È un inizio di stagione con scintille quello andato in scena in via Sant'Alenixedda, con qualche tensione sindacale e un programma bello e per niente scontato. A partire dalla Sinfonia n. 6 in re maggiore di Antonin Dvorák, che cela i retaggi della tradizione slava dietro le solide strutture della sinfonia di tradizione mitteleuropea. Questo in fondo è Dvorák: scopritore della tradizione della sua terra, ma epigono di Brahms. E se i primi movimenti sono condotti nel segno del culto del musicista tedesco, con ricordi della sua seconda sinfonia, l'originalità del musicista boemo irrompe nello scherzo con la vitalità di temi che riprendono stilemi del folclore ceco.

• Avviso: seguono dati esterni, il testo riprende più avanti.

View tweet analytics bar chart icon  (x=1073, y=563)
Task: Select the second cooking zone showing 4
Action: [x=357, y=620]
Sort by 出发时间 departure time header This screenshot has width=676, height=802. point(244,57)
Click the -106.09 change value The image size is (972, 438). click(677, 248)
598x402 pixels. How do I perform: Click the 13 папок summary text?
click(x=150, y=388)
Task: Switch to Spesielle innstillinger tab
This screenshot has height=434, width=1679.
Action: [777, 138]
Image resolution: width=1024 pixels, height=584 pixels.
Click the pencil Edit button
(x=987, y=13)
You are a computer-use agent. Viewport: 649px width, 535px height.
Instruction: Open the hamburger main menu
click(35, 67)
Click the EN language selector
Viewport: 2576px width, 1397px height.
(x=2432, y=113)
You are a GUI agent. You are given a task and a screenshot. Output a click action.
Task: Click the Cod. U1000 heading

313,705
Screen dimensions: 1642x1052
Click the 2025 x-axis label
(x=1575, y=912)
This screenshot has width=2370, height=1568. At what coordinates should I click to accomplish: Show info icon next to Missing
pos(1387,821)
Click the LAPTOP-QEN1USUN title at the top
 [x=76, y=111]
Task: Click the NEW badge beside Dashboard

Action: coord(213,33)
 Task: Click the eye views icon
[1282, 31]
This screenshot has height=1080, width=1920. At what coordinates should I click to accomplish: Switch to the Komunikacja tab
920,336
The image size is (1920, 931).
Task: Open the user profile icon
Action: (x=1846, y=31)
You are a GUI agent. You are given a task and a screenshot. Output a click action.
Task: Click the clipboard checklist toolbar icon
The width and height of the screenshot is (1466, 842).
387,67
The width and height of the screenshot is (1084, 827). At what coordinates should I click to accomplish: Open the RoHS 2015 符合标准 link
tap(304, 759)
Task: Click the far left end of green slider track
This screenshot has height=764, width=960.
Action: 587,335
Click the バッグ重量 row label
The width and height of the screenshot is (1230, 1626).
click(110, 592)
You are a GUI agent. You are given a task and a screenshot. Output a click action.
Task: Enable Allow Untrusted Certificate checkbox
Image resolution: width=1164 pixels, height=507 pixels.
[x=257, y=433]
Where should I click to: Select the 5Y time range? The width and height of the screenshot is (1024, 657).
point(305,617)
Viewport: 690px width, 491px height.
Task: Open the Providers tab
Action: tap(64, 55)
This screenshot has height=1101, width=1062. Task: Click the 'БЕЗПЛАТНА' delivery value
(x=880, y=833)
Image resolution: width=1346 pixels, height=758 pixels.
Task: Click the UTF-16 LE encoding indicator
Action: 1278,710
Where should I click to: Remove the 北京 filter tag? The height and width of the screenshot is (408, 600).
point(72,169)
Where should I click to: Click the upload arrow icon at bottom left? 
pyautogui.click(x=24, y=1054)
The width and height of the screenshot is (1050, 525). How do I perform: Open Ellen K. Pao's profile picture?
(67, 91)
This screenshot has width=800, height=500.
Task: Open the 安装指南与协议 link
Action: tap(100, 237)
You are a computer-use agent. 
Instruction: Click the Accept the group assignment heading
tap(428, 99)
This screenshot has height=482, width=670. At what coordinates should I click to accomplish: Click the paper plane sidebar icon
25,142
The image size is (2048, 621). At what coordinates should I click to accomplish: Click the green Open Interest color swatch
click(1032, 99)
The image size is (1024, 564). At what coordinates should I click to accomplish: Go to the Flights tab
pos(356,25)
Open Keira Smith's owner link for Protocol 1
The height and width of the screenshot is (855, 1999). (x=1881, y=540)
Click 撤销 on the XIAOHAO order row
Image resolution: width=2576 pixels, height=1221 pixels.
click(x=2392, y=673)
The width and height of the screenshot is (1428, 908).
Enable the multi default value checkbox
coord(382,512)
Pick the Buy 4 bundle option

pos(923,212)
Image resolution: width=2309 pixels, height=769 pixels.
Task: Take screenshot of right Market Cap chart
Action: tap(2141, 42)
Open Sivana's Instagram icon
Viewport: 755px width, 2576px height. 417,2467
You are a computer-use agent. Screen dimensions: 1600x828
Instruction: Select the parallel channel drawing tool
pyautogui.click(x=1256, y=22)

Un intreccio di suoni articolati in modo nitido e vitale dall'orchestra che dà forza e incisività ad ogni aspetto del discorso. Da parte sua il direttore non fa mancare stimoli e guida sicura. Affidandosi a gesti precisi, Ceccato dirige a memoria e si lascia trascinare dall'enfasi, cantando in sottofondo le note delle diverse parti. La sintesi è nel movimento finale, dove direttore e orchestra sono bravi nel raccogliere le fila del discorso, dando respiro alle diverse ispirazioni di Dvorák in un affresco sonoro fatto di rimandi e sviluppi, sottolineati dagli applausi.
È però l'orgia di suoni della cantata dell' Aleksandr Nevskij , op. 78 di Sergej Prokofiev, a catalizzare l'attenzione. Nata come musica per il film di Ejzenstejn, con le note scritte sotto ogni fotogramma, e poi riproposta nel 1939 come cantata scenica dallo stesso Prokofiev, Aleksandr Nevskij ha i toni dell'epopea, a cui l'orchestra e il coro di Cagliari sanno restituire l'impatto visionario originario. Bello l'intreccio delle voci del coro nell'architettura scandita dall'ossessivo ritmico del Peregrinus expectavi . E spettacolare è La battaglia sul ghiaccio , dove lo scontro di sonorità profonde, accordi dissonanti, passaggi politonali crea un'enfasi crescente, espressa nei suoni squillanti e nell'imponente volume di suono.
C'è il pensiero, l'anima e il genio di Prokofiev nel rincorrersi di queste immagini sonore, dove trova appena lo spazio qualche ripiegamento melanconico nel canto affidato al mezzosoprano Anastasia Boldyreva. Un percorso che conduce a un tripudio di sonorità non convenzionali e virtuosismi estremi. Una grande prova di carattere del coro preparato da Marco Faelli e dell'orchestra di Cagliari, coinvolti in un'emozionante esplorazione di sonorità non convenzionali, che la direzione di Ceccato gestisce con padronanza, valorizzando i tanti aspetti visionari della musica di Prokofiev.